Ever wonder who is responsible for outfitting Hendrick Motorsports’ drivers, crew chiefs, crew members and employees? Meet Todd Rucker.

Full name:  Todd Rucker

Nickname:  Trucker. It’s a combination of my first initial and last name.

Birthplace: Lexington, Ky.

Hometown:  Harrisburg, N.C.

Education: Graduated from Central Cabarrus High School in 1987 and took graphic arts at Central Piedmont Community College in North Carolina.

Job title: Marketing buyer is technically what it is, but I use a self-proclaimed name, ‘Buyer of Team Needs.’ Basically I help allocate the spending of sponsor budgets.

Time at current job: 10 years.

Years in racing: 18 years.

First racing job: T-shirt printer for Motorsports Traditions, which is now known as Motorsports Authentics, in 1992.

First job overall: I worked for the Concord Parks and Rec from 1987-1991 running the youth league. I was the supervisor and coordinator.

If he wasn’t in racing he would: Probably be in sports-related apparel somehow.

What else goes into his job: I understand the patterns of a shirt, the cuts of a hat. I basically fine-tune the items by taking existing artwork, putting together something new and communicating with the vendor and the team side to build the team apparel. I’m the mediator between making the product happen, and it can take six to eight weeks—to make a shirt, to make a firesuit, for example—from start to getting the finished product.

What he considers when creating the apparel: Proper colors, the rules and regulations of a logo; the proper way to use it.

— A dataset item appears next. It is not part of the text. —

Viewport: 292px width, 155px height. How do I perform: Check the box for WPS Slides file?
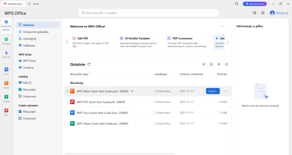[67, 91]
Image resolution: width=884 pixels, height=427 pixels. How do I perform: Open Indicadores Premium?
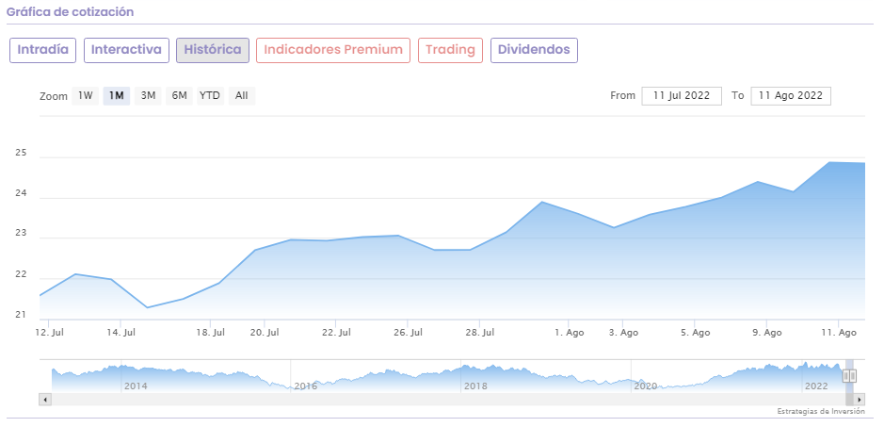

What he likes best in a design: I like characters or icons. Kellogg’s is awesome for having characters. They know when to use them. There for awhile we had Snap, Crackle and Pop on the car. Tony the Tiger, of course, was the feature character for awhile, but they would also throw in Corny—Cornelius the Rooster. There are certain rules you have to keep up with with those guys. They have to be certain colors; they have to have a glow about them; they can’t touch other characters and so on.

His favorite logo: I like Pepsi or National Guard. They’re vibrant. The colors being red, white and blue, you can do some things with it.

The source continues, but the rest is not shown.